Andacht zum Fahradfahren oder: das Evangelium ist kein Lagerfeuer

Nun habe ich meinen neuen Job im Ökumenischen Wohnheim als Studienleiter angetreten. Da es Teil des Jobs ist ca. alle 1,5 Wochen eine Andacht vorzubereiten und ich die doch meistens ganz ausformuliere, hier mal eine solche Andacht.

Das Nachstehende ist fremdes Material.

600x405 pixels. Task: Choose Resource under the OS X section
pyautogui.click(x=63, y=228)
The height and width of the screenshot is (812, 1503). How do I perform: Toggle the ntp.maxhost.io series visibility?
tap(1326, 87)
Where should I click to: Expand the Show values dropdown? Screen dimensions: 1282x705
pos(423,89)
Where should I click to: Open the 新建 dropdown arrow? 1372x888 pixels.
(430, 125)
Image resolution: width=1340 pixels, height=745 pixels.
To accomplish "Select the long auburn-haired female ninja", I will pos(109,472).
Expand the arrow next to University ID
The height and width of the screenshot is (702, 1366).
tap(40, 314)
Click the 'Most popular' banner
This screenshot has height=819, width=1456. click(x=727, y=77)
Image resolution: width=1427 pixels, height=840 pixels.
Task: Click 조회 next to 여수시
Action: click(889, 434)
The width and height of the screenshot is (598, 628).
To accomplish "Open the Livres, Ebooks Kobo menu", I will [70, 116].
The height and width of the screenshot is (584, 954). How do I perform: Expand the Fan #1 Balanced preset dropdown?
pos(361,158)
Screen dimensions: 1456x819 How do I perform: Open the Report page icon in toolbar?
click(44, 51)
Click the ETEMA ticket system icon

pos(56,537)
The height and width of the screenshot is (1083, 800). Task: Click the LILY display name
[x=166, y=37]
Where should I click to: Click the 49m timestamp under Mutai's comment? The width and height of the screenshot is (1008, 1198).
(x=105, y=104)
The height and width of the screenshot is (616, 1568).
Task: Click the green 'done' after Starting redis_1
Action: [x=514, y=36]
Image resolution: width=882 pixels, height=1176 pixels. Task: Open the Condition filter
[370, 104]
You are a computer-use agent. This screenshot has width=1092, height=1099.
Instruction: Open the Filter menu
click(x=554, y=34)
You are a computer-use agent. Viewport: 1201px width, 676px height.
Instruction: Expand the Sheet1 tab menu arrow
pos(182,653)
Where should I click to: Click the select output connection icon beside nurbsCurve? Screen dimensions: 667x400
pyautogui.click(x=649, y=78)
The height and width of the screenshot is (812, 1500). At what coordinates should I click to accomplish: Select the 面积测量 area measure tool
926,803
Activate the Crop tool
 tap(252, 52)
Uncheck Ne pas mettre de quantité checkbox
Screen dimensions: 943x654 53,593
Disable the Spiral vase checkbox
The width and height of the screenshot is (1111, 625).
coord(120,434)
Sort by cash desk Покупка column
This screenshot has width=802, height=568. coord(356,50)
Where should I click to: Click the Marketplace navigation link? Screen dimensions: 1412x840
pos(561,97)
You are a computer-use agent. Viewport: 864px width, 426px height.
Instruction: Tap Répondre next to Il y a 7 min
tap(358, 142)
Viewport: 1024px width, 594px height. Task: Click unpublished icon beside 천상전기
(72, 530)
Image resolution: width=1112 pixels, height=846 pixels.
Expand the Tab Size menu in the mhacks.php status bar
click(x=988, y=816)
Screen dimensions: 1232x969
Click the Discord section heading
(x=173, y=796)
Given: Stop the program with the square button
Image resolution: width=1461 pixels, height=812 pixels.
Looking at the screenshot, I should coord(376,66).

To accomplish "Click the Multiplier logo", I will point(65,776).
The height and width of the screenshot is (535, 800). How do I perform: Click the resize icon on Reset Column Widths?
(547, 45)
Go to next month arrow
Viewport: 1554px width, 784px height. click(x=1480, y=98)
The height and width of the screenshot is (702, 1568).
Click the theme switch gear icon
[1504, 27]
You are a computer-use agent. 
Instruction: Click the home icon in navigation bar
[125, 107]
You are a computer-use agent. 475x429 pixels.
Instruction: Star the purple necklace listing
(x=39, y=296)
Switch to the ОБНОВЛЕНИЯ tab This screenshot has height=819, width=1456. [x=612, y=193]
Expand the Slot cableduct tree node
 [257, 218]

Es knüpft an, an eine Frage, die ich die Woche davor aufgeworfen habe, nämlich: wie sieht eine Spiritualität des Gegenwärtigen und Alltäglichen aus?

Lesung:

Joh 17,18: So wie Du mich in die Welt gesandt hast, so habe ich sie in die Welt gesandt.

Andacht:

Letzte Woche habe ich die Frage aufgeworfen nach einer Spiritualität des Alltäglichen, des Weltlichen, nach einer Spiritualität, die eben nicht nur in stillen Kämmerlein oder hinter dicken Kirchenwänden funktioniert, sondern inmitten eines herausfordernden Lebens, inmitten der Vielzahl von Eindrücken aber auch von Langweile, inmitten von Sinnlichkeit und Sinnlosigkeit, inmitten der Fülle des Lebens, aber auch seiner Leere und Stumpfsinnigkeit, inmitten von Begegnungen, die mal belebend, mal frustrierend sind. Inmitten einer Welt, die scheinbar den Glauben an Gott gar nicht so unbedingt braucht, um gut zu funktionieren.

Ich habe einen Text gefunden, darüber wie man mit diesen Spannungen umgeht. Eine Art postmodernen Psalm.

Fahradspiritualität

„Immer weiter!“, sagst du, Gott, zu uns
in allen Kurven des Evangelium.
Um die Richtung auf dich zu behalten,
müssen wir immer weitergehen,
selbst wenn unsere Trägheit verweilen möchte.

Du hast dir für uns
ein seltsames Gleichgewicht ausgedacht, ein Gleichgewicht,
in das man nicht hineinkommt
und das man nicht halten kann,
es sei denn in der Bewegung,
im schwungvollen Voran.

Es ist wie mit einem Fahrrad,
das sich nur gerade hält,
wenn es fährt;
es lehnt schief an der Wand,
bis man es zwischen die Beine nimmt
und davonbraust.

Alle Heiligen, die uns als Vorbilder gegeben sind,
oder zumindest viele davon,
lebten nicht ohne “Versicherung”, einer Art “geistlicher Krankenkasse”,
die sie schützte gegen Gefahren und Krankheit,
und die sogar ihre geistlichen Kinder mit einbezog.
Sie hatten feste Gebetszeiten, bestimmte Bußübungen,
eine ganze Sammlung von Ratschlägen und Verboten.
Aber für uns spielt das Abenteuer deiner Gnade in einer Zeit,
die fast aus der Bahn gerät in ihrem Drang nach Freiheit.
Uns willst du keine Landkarte geben.

„Du willst uns keine Landkarte zur Orientierung geben.
Unser Weg soll durch die Nacht führen.
Kommt eine neue Strecke, leuchtet ein Licht auf,
wie die Lampe eines Signals.
Oft ist das einzige, was sich sicher einstellt,
eine regelmäßige Müdigkeit aufgrund derselben Arbeit,
die täglich zu leisten ist, desselben Haushalts,
der immer wiederkehrt, derselben Fehler,
die zu bekämpfen sind, derselben Dummheiten,
die wir vermeiden sollten”

 ZWISCHENSPIEL

Es gibt ja im christlichen Glauben zahlreiche Spannungen. Oft wird man vor Alternativen gestellt: willst Du einen weltzugewandten Glauben leben oder einen gottzugewandten? Willst Du dein Leben dem Engagement für Gerechtigkeit widmen oder der Spiritualität? Willst Du liberal sein oder konservativ? Willst Du in der Welt leben oder eher der Welt kritisch gegenüberstehen? Willst Du dich darauf konzentrieren Gott zu lieben oder deinen Nächsten?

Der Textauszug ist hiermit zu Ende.